= The Dancing Master (opera) =

Opera by Malcolm Arnold

The Dancing Master, Op. 34, is a one-act 1952 English-language opera by Malcolm Arnold to a libretto by Joe Mendoza after William Wycherley's 1671 play The Gentleman Dancing Master. Written in 1951-1952 for a BBC commission, it was rejected by the BBC as "too bawdy for family audiences".

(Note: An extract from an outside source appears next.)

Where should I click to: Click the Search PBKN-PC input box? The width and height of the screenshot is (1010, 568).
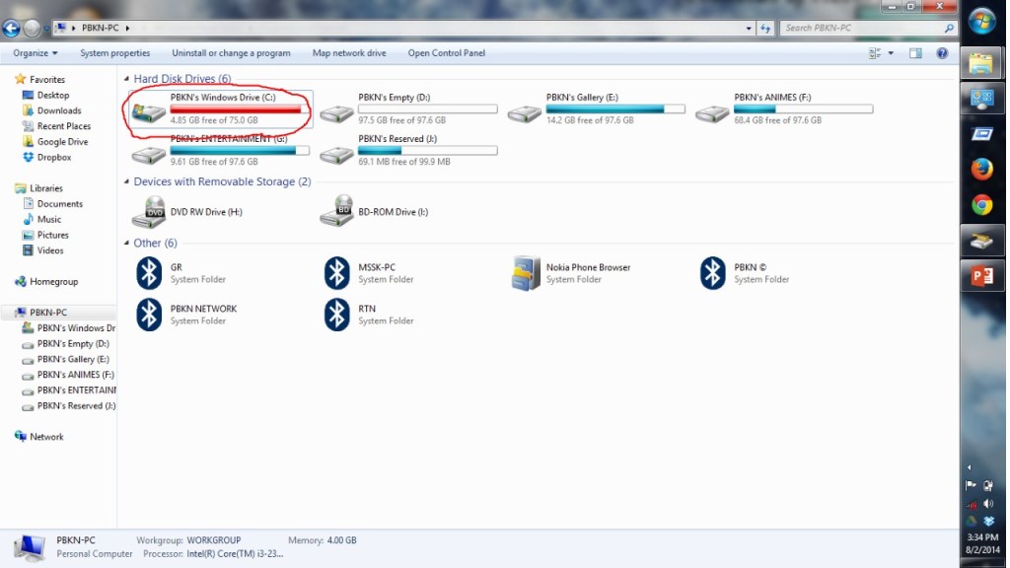click(862, 29)
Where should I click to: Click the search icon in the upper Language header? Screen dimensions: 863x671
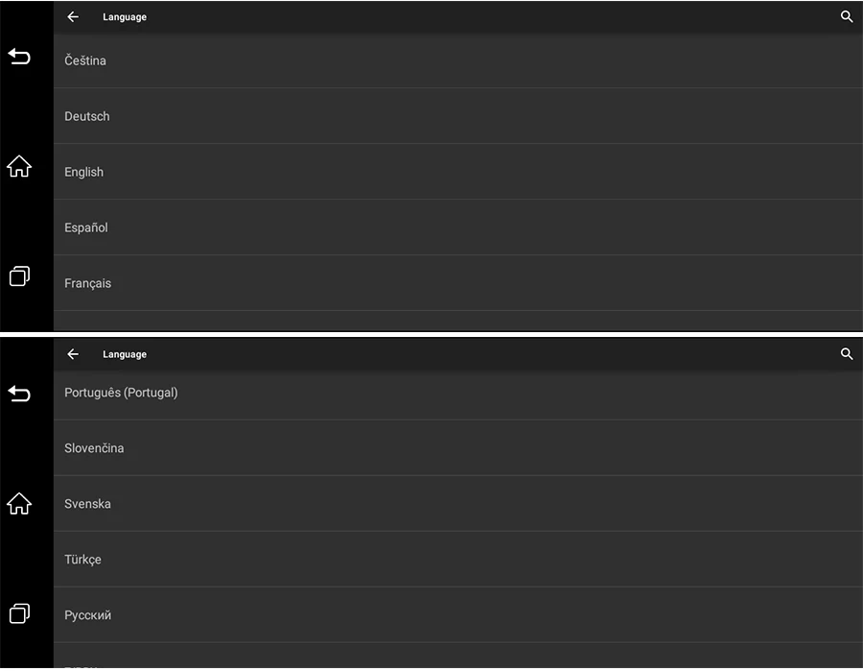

==Composition and performance==
Joe Mendoza, formerly an assistant with the GPO/Crown Film Unit, had already prepared Wycherly's play as a potential film script for Margaret Lockwood when the commission for Arnold at the BBC came up and returned the libretto to Arnold quickly. Ten years after the BBC's rejection of the opera, a first concert performance was given by Arnold's friends at the Barnes music club at Kitson Hall, Barnes, 1 March 1962. The first full semi-staged performance was at the 2012 Malcolm Arnold Festival at the Royal and Derngate in Arnold's birthplace Northampton given by the Ealing Symphony Orchestra under John Gibbons paired with Strauss' Die Fledermaus. The first fully staged performance was in 2015 at Guildhall School of Music & Drama conducted by Dominic Wheeler, and paired with Donizetti's I pazzi per progetto. The opera was staged at Buxton Opera House in 2021, set as if performed for the microphone in a 1952 BBC radio studio, with rattled cutlery shown producing sound effects for a sword fight.

==Plot==
Miranda's aunt, Mrs Caution, wishes Miranda to marry her dandy son, who goes by the affected title "Monsieur", but Miranda prefers another man, Gerard. When Miranda's father, who affects being a Spaniard and goes by "Diego" rather than James, discovers Gerard has entered Miranda's bedroom by a ladder, Gerard claims to be a dancing master preparing Miranda to dance with Monsieur. Unimpressed, Mrs Caution demands that Gerard prove his dancing skills. Miranda's cunning maid, Prue, tries to seduce Monsieur. Miranda and Gerard conduct a secret marriage, which her father, as a Spaniard, can only forgive and approve.

==Characters==
- Miranda (Soprano)
- Prue, Miranda's scheming maid (Mezzo-soprano)
- Mrs Caution, Miranda's aunt (Contralto)
- Gerard, Miranda's beloved (Tenor)
- "Monsieur", Miranda's betrothed (Tenor)
- "Diego", Miranda's father (Bass-baritone)

==Recording==
Malcolm Arnold: The Dancing Master Mark Wilde, Ed Lyon, Fiona Kimm, Graeme Broadbent, Catherine Carby, Eleanor Dennis. BBC Concert Orchestra, John Andrews released 25th Sep 2020 RES10269 Resonus Classics 75 minutes.